Multiplex ligation probe amplification output showing duplication at 17p11.2 and Xq28 regions

All procedures adhered to institutional guidelines (Ethics Review Committee, Faculty of Medicine, University of Colombo) and to the Helsinki Declaration.

Discussion

This is the first report of PTLS diagnosis in Sri Lanka. Clinically the patient presented with speech impairment and mild facial dysmorphism. However unlike the majority of previously reported cases of PTLS behavioural symptoms including autism spectrum disorders were not present. Genetic diagnosis of PTLS was made using MLPA, which showed 17p11.2 duplication. In addition she also carried duplication in the Xq28 chromosomal region.

Genetic disorder assessment previously limited to microscopic chromosomal anomalies and single nucleotide polymorphisms (SNP) detected by traditional polymerase chain reaction (PCR) based sequencing has expanded following the detection of copy number variations (CNV). Many sporadic microdeletions, microduplication syndromes have been recognised to occur due to CNV. Disease occurrence is either due to altered copy number of genes susceptible to dosage effect or changes in the regulatory sequences. Detection of such CNV requires locus specific testing either through fluorescent in situ hybridisation, multiplex ligation probe amplification or high resolution screening of the entire genome through microarray technology. In resource limited settings such as Sri Lanka, MLPA techniques provide an opportunity to arrive at a genetic diagnosis. However, genome wide screening through microarray technology should be the next step in diagnostics.

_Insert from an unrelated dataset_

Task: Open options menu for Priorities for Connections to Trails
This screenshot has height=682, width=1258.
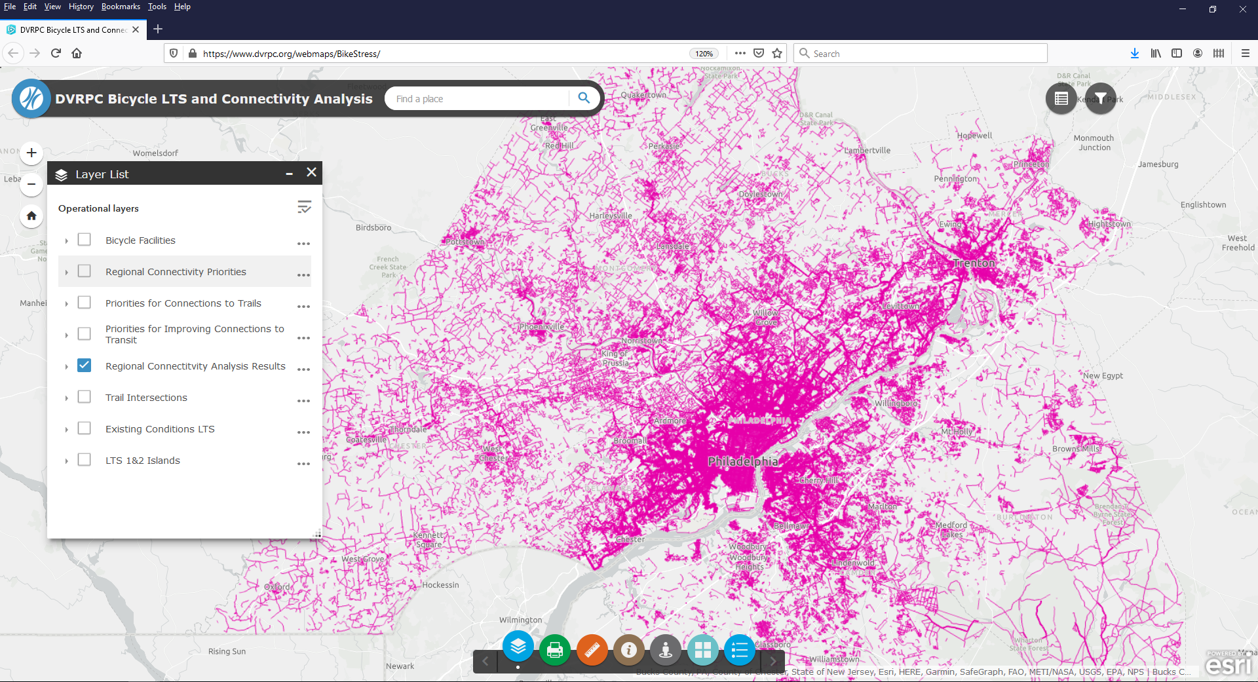Action: 303,307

The low copy repeats found in the proximal short arm of chromosome 17 region has been identified as a major cause of DNA rearrangements associated with many genomic disorders [1]. PTLS which is due to duplication 17p11.2, is associated with duplication of the retinoic acid inducible 1 gene (RAI1), which was seen in our patient [4]. The MLPA mix used in the microduplication, microdeletion testing included probes for 22 syndromes, including Smith Magenis syndrome (SMS). As the reciprocal microduplication syndrome of SMS, detection of PTLS was possible through RAI1 gene dosage. The phenotype of this patient was relatively mild and had the possibility of being unrecognized despite the varied medical symptoms. Therefore referral for genetic evaluation in the presence of delay in global or selected milestones is useful to obtain an etiological diagnosis despite the limitations in sensitivity and specificity of methods used at present.

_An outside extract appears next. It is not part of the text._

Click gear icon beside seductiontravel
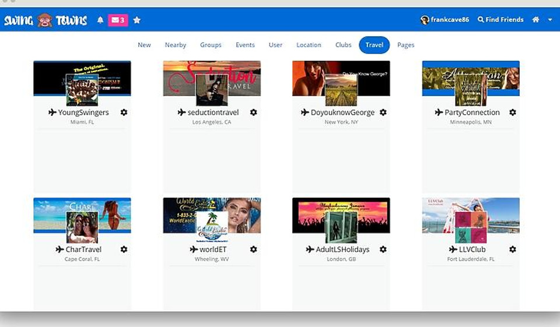This screenshot has width=560, height=327. point(253,112)
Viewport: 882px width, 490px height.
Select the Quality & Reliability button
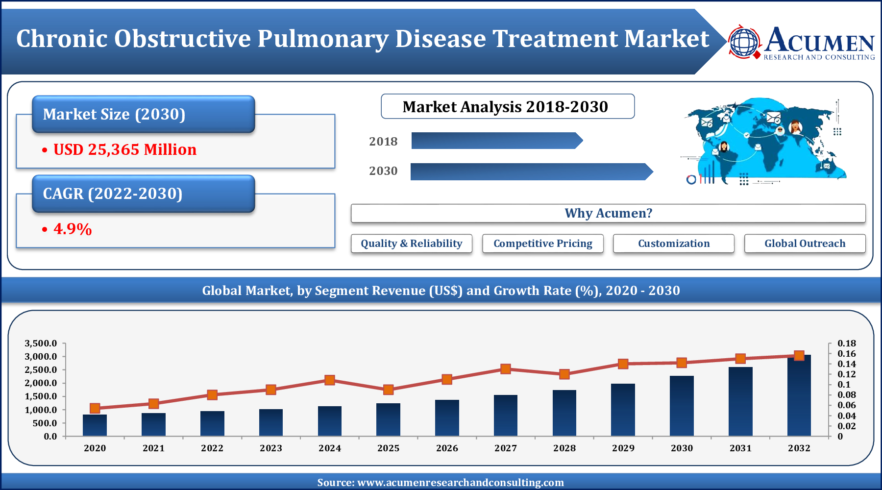click(x=411, y=244)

MECP2 duplication syndrome is a condition that occurs almost exclusively in males and manifest as developmental delay, infantile hypotonia, absent speech and lack of ambulation [5]. This is thought to be due to skewed X chromosome inactivation with the resulting inactivation of the duplication containing X chromosome in females. Therefore despite similar clinical features in PTLS and MECP2 duplication syndromes, the clinical features noted in the patient were assumed to be associated with PTLS syndrome. However recently females with MECP2 duplication have been found to manifest neurobehavioral and psychiatric symptoms [6]. Therefore further investigation is ideal to confirm skewed X chromosome inactivation. The patient lacked significant behavioural or psychiatric symptoms which are of additional significance to discount the clinical effect possibly caused by duplication of MECP2. However the dual duplication of the two chromosomal regions of the genome in this patient was interesting to note.

Conclusion

This case report describes the clinical features and genetic findings of a 4 year old girl diagnosed with Potocki–Lupski syndrome. Symptoms and signs are in accordance with reported clinical features of PTLS. Genetic diagnosis through MLPA has revealed duplications in 17p11.2 and Xq28. This includes the critical RAI1 gene which has been shown to be associated with PTLS.

Consent

Written informed consent was obtained from the patients’ parents for publication of this Case report and any accompanying images. A copy of the written consent is available for review by the Editor of this journal.